Copy the material below word for word, with every line unchanged.

> [RECORDS FOR THIS EXERCISE]:
----------------------------------------
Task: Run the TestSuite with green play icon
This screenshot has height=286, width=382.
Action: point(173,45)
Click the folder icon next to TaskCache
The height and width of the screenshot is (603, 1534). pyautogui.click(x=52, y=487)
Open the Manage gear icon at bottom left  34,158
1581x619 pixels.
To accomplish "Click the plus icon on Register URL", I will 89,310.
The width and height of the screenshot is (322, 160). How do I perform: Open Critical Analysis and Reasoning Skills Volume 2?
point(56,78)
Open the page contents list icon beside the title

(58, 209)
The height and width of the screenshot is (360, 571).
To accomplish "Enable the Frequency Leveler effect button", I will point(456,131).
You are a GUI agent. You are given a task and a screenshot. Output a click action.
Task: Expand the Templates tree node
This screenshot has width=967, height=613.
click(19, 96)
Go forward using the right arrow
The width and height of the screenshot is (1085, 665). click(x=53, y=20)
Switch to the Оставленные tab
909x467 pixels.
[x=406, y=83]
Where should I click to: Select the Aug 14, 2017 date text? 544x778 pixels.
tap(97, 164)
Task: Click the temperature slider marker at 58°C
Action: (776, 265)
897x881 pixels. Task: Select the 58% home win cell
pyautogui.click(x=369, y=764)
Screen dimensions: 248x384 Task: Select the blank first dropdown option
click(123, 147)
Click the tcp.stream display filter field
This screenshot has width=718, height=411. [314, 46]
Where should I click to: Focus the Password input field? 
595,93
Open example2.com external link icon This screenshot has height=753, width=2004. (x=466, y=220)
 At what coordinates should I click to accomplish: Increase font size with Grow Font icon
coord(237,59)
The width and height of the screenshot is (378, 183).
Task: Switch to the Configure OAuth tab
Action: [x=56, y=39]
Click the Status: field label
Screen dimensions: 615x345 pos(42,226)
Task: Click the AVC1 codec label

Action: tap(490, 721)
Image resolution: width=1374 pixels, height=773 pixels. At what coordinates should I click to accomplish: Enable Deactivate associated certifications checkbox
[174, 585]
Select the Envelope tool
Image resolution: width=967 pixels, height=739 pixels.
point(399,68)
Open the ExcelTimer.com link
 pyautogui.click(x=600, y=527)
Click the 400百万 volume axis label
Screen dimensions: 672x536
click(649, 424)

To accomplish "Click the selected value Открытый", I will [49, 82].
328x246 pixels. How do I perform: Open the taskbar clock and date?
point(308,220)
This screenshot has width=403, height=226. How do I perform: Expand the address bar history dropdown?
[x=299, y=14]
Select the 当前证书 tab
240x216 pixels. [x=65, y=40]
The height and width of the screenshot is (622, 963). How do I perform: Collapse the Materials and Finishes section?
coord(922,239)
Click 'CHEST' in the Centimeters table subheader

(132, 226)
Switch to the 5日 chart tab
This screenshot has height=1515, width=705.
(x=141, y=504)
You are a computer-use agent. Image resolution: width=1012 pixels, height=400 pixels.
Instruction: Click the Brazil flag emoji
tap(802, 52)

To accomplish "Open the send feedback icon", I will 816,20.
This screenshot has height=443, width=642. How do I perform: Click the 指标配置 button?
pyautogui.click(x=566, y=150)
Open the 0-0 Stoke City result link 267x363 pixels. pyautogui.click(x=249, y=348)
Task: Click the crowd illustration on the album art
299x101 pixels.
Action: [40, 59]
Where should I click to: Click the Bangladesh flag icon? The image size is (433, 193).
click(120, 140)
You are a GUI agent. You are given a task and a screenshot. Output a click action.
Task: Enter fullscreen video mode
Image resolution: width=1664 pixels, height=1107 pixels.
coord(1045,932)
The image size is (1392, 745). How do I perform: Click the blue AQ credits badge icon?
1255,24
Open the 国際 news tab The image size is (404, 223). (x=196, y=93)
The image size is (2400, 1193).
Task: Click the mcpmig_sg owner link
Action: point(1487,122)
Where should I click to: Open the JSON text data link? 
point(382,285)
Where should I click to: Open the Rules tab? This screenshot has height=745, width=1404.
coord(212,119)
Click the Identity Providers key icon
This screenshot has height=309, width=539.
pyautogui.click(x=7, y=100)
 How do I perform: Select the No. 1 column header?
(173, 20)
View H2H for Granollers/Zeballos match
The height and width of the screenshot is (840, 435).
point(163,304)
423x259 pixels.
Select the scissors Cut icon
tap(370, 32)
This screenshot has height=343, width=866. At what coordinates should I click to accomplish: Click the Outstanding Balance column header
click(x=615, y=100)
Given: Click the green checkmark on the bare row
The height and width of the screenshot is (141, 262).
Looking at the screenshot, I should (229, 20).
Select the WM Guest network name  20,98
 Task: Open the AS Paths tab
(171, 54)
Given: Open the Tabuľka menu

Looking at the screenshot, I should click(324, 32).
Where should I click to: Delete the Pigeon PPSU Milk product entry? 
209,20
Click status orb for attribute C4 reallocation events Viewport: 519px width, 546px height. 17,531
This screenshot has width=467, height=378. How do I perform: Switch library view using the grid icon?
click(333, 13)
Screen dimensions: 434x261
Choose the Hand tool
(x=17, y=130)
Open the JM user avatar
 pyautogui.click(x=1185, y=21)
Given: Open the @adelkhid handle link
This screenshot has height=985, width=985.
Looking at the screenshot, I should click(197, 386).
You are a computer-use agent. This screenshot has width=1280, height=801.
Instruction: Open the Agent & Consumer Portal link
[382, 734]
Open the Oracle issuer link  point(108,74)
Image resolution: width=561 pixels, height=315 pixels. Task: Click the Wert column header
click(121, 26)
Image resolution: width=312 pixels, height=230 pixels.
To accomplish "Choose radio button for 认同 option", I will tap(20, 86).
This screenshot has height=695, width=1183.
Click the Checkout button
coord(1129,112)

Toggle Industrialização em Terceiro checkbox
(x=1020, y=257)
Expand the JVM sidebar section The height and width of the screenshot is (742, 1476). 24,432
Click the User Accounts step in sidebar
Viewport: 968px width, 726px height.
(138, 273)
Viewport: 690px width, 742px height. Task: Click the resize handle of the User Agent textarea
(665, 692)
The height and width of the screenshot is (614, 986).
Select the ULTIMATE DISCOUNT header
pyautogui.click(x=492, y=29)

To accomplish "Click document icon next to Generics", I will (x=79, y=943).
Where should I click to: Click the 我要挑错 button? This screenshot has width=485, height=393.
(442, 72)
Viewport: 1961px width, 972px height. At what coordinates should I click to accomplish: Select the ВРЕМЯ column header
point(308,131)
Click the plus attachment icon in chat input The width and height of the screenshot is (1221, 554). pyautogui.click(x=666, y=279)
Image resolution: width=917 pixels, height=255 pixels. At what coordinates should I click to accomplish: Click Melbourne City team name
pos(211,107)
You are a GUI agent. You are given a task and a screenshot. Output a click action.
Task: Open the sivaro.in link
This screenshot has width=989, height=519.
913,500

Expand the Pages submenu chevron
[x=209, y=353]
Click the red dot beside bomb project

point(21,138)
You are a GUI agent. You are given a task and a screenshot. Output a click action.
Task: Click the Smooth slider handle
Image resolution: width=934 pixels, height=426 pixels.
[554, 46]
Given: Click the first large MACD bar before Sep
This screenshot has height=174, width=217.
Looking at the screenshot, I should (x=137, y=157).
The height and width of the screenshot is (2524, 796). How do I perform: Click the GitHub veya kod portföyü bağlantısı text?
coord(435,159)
----------------------------------------
> [OUTPUT]:
Task: Run the TestSuite with green play icon
This screenshot has height=286, width=382.
Action: point(173,45)
Click the folder icon next to TaskCache
The height and width of the screenshot is (603, 1534). pyautogui.click(x=52, y=487)
Open the Manage gear icon at bottom left  34,158
1581x619 pixels.
To accomplish "Click the plus icon on Register URL", I will 89,310.
The width and height of the screenshot is (322, 160). How do I perform: Open Critical Analysis and Reasoning Skills Volume 2?
point(56,78)
Open the page contents list icon beside the title

(58, 209)
The height and width of the screenshot is (360, 571).
To accomplish "Enable the Frequency Leveler effect button", I will point(456,131).
You are a GUI agent. You are given a task and a screenshot. Output a click action.
Task: Expand the Templates tree node
This screenshot has width=967, height=613.
click(19, 96)
Go forward using the right arrow
The width and height of the screenshot is (1085, 665). click(x=53, y=20)
Switch to the Оставленные tab
909x467 pixels.
[x=406, y=83]
Where should I click to: Select the Aug 14, 2017 date text? 544x778 pixels.
tap(97, 164)
Task: Click the temperature slider marker at 58°C
Action: (776, 265)
897x881 pixels. Task: Select the 58% home win cell
pyautogui.click(x=369, y=764)
Screen dimensions: 248x384 Task: Select the blank first dropdown option
click(123, 147)
Click the tcp.stream display filter field
This screenshot has width=718, height=411. [314, 46]
Where should I click to: Focus the Password input field? 
595,93
Open example2.com external link icon This screenshot has height=753, width=2004. (x=466, y=220)
 At what coordinates should I click to accomplish: Increase font size with Grow Font icon
coord(237,59)
The width and height of the screenshot is (378, 183).
Task: Switch to the Configure OAuth tab
Action: [x=56, y=39]
Click the Status: field label
Screen dimensions: 615x345 pos(42,226)
Task: Click the AVC1 codec label

Action: tap(490, 721)
Image resolution: width=1374 pixels, height=773 pixels. At what coordinates should I click to accomplish: Enable Deactivate associated certifications checkbox
[174, 585]
Select the Envelope tool
Image resolution: width=967 pixels, height=739 pixels.
point(399,68)
Open the ExcelTimer.com link
 pyautogui.click(x=600, y=527)
Click the 400百万 volume axis label
Screen dimensions: 672x536
click(649, 424)

To accomplish "Click the selected value Открытый", I will [49, 82].
328x246 pixels. How do I perform: Open the taskbar clock and date?
point(308,220)
This screenshot has width=403, height=226. How do I perform: Expand the address bar history dropdown?
[x=299, y=14]
Select the 当前证书 tab
240x216 pixels. [x=65, y=40]
The height and width of the screenshot is (622, 963). How do I perform: Collapse the Materials and Finishes section?
coord(922,239)
Click 'CHEST' in the Centimeters table subheader

(132, 226)
Switch to the 5日 chart tab
This screenshot has height=1515, width=705.
(x=141, y=504)
You are a computer-use agent. Image resolution: width=1012 pixels, height=400 pixels.
Instruction: Click the Brazil flag emoji
tap(802, 52)

To accomplish "Open the send feedback icon", I will 816,20.
This screenshot has height=443, width=642. How do I perform: Click the 指标配置 button?
pyautogui.click(x=566, y=150)
Open the 0-0 Stoke City result link 267x363 pixels. pyautogui.click(x=249, y=348)
Task: Click the crowd illustration on the album art
299x101 pixels.
Action: [40, 59]
Where should I click to: Click the Bangladesh flag icon? The image size is (433, 193).
click(120, 140)
You are a GUI agent. You are given a task and a screenshot. Output a click action.
Task: Enter fullscreen video mode
Image resolution: width=1664 pixels, height=1107 pixels.
coord(1045,932)
The image size is (1392, 745). How do I perform: Click the blue AQ credits badge icon?
1255,24
Open the 国際 news tab The image size is (404, 223). (x=196, y=93)
The image size is (2400, 1193).
Task: Click the mcpmig_sg owner link
Action: point(1487,122)
Where should I click to: Open the JSON text data link? 
point(382,285)
Where should I click to: Open the Rules tab? This screenshot has height=745, width=1404.
coord(212,119)
Click the Identity Providers key icon
This screenshot has height=309, width=539.
pyautogui.click(x=7, y=100)
 How do I perform: Select the No. 1 column header?
(173, 20)
View H2H for Granollers/Zeballos match
The height and width of the screenshot is (840, 435).
point(163,304)
423x259 pixels.
Select the scissors Cut icon
tap(370, 32)
This screenshot has height=343, width=866. At what coordinates should I click to accomplish: Click the Outstanding Balance column header
click(x=615, y=100)
Given: Click the green checkmark on the bare row
The height and width of the screenshot is (141, 262).
Looking at the screenshot, I should (229, 20).
Select the WM Guest network name  20,98
 Task: Open the AS Paths tab
(171, 54)
Given: Open the Tabuľka menu

Looking at the screenshot, I should click(324, 32).
Where should I click to: Delete the Pigeon PPSU Milk product entry? 
209,20
Click status orb for attribute C4 reallocation events Viewport: 519px width, 546px height. 17,531
This screenshot has width=467, height=378. How do I perform: Switch library view using the grid icon?
click(333, 13)
Screen dimensions: 434x261
Choose the Hand tool
(x=17, y=130)
Open the JM user avatar
 pyautogui.click(x=1185, y=21)
Given: Open the @adelkhid handle link
This screenshot has height=985, width=985.
Looking at the screenshot, I should click(197, 386).
You are a computer-use agent. This screenshot has width=1280, height=801.
Instruction: Open the Agent & Consumer Portal link
[382, 734]
Open the Oracle issuer link  point(108,74)
Image resolution: width=561 pixels, height=315 pixels. Task: Click the Wert column header
click(121, 26)
Image resolution: width=312 pixels, height=230 pixels.
To accomplish "Choose radio button for 认同 option", I will tap(20, 86).
This screenshot has height=695, width=1183.
Click the Checkout button
coord(1129,112)

Toggle Industrialização em Terceiro checkbox
(x=1020, y=257)
Expand the JVM sidebar section The height and width of the screenshot is (742, 1476). 24,432
Click the User Accounts step in sidebar
Viewport: 968px width, 726px height.
(138, 273)
Viewport: 690px width, 742px height. Task: Click the resize handle of the User Agent textarea
(665, 692)
The height and width of the screenshot is (614, 986).
Select the ULTIMATE DISCOUNT header
pyautogui.click(x=492, y=29)

To accomplish "Click document icon next to Generics", I will (x=79, y=943).
Where should I click to: Click the 我要挑错 button? This screenshot has width=485, height=393.
(442, 72)
Viewport: 1961px width, 972px height. At what coordinates should I click to accomplish: Select the ВРЕМЯ column header
point(308,131)
Click the plus attachment icon in chat input The width and height of the screenshot is (1221, 554). pyautogui.click(x=666, y=279)
Image resolution: width=917 pixels, height=255 pixels. At what coordinates should I click to accomplish: Click Melbourne City team name
pos(211,107)
You are a GUI agent. You are given a task and a screenshot. Output a click action.
Task: Open the sivaro.in link
This screenshot has width=989, height=519.
913,500

Expand the Pages submenu chevron
[x=209, y=353]
Click the red dot beside bomb project

point(21,138)
You are a GUI agent. You are given a task and a screenshot. Output a click action.
Task: Click the Smooth slider handle
Image resolution: width=934 pixels, height=426 pixels.
[554, 46]
Given: Click the first large MACD bar before Sep
This screenshot has height=174, width=217.
Looking at the screenshot, I should (x=137, y=157).
The height and width of the screenshot is (2524, 796). How do I perform: Click the GitHub veya kod portföyü bağlantısı text?
coord(435,159)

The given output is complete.